今回の旧型レポートは「9代目 トヨタ カローラ G」。
2000年から2006年に渡って製造販売されていた、小型4ドア・セダンです。
トヨタが世界中で製造・販売する人気車種で、このセダンの他に、5ドアハッチバックとステーションワゴンもラインナップされていました。
また、2004年にはフェイスリフト(外観の小変更)を含むマイナーチェンジが行われています。
外観
全長4410mmX全幅1695mmX全高1470mmのボディサイズを持ち、ホイールベースは2600mmとなります。

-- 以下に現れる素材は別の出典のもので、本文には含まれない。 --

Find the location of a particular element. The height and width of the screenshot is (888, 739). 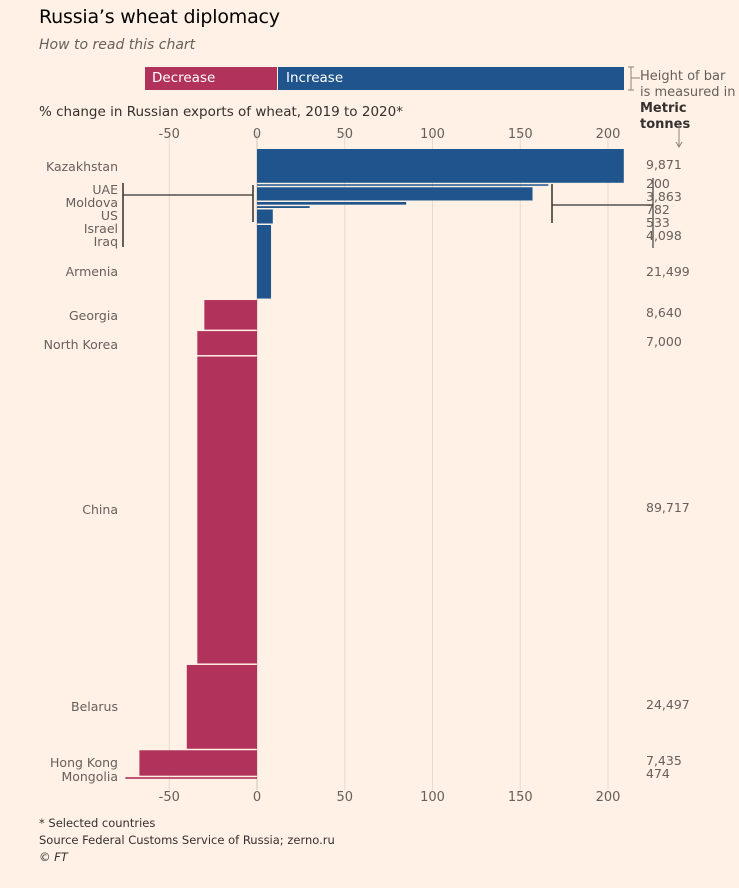

country-label-belarus: Belarus is located at coordinates (94, 706).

柔らかなボディパネルで構成された、上質な3ボックススタイル。
フロント
ゆったりとした形状のフロントノーズに、緩やかな曲線で構成された大型のヘッドライトが装備されます。やさしい表情を持つフロントフェイスです。
サイド
傾斜のキツイAピラーに若干前のめりにレイアウトされたキャビンが組み合わされ、モダンでありながら保守的な印象のプロポーション。際立った特徴はありませんが、日本の風景にしっくりと馴染む大人しいスタイリングが身上です。
リア
リフトアップされたリアエンドに、メルセデスベンツのようなおむすび型のリアコンビランプが装備されます。適度な塊感を感じさせる力強いリアビューです。
内装
クラス標準以上の質感を感じさせる内装。
コンパクトなボディと、見切りの良いドライビングポジションによって、運転のしやすい車です。
シート
たっぷりとしたサイズとストロークを持つ快適なフロントシート。クッションには適度なコシがあるため、中距離(30km)程度であれば腰が痛くなることはありません。
リアシートには、大人二人が余裕を持って座れるだけのスペースがあります。フロントシートよりはストロークが短く形も平板になりますが、中距離(30km)程度の移動であれば問題ありません。
荷室
小型セダンとしては、サスの張り出しが大きく前後長も短めですが、家族4人で2泊3日旅行程度であれば十分可能です。
静粛性
日常領域や巡航時は比較的静かな室内空間を維持しています。ただし、アクセルを踏み込むとエンジン透過音が高まります。
エンジンとミッション
1496ccの直列4気筒DOHCエンジンに、4速ATが組み合わされます。
エンジンは、110ps/6000rpmの最高出力と、14.4kgf・m/4400rpmの最大トルクを発揮します。
車両重量1060kg。10モード/10・15モード燃費は、17.2km/lとなります。
エンジン
1.5Lのツインカムエンジンで前輪を駆動。必要十分のトルクを持ち、この1t少々のボディを過不足なく走らせることができます。
ただ、急な坂道や急な加速を必要とする合流ポイントでは、少々パワー不足を感じてしまいます。
トランスミッション
非力なエンジンを補うため、急な坂道や加速を必要とする場面では、エンジン回転を高めてパワーを絞り出します。
ただし、それによってエンジンノイズやバイブレーションが高まるのも事実です。静粛性や燃費性能を高めるためには、CVTや多段化されたATが欲しいところです。
足回りとハンドリング
前輪にストラット式サスペンション、後輪にはトーションビーム式サスペンションが装備されます。
足回り
柔らかで乗り心地の良い平均的な足回り。高速域から日常領域まで、そつなくこなすことができます。
ハンドリング
過敏すぎず、かといって緩すぎる事もない、バランスの良いハンドリングフィール。運転する楽しさは少ないですが、疲れにくい中庸なセッティングです。
コンパクトなボディと、小回り性能の高さによって、狭い路地でも簡単に切り返すことができます。
評価のまとめ
トヨタが世界中で売りまくり、同時に日本国内でも長年に渡ってトヨタを支え続けたベストセラーカーです。当時は今と違って、このカローラが販売台数のトップを抑えることも多かったのです。
嫌味のないオーソドックスなスタイリングですが、その分個性は希薄です。足回りやエンジンには、日常領域で使うだけなら何の不自由もない必要十分な内容が与えられています。まさにトヨタの「80点主義」をそのまま現実化したような車です。
「かっこよさや所有感、走る楽しみといった事より、何よりも車の実用性を重視したい」といった人にピッタリな車です。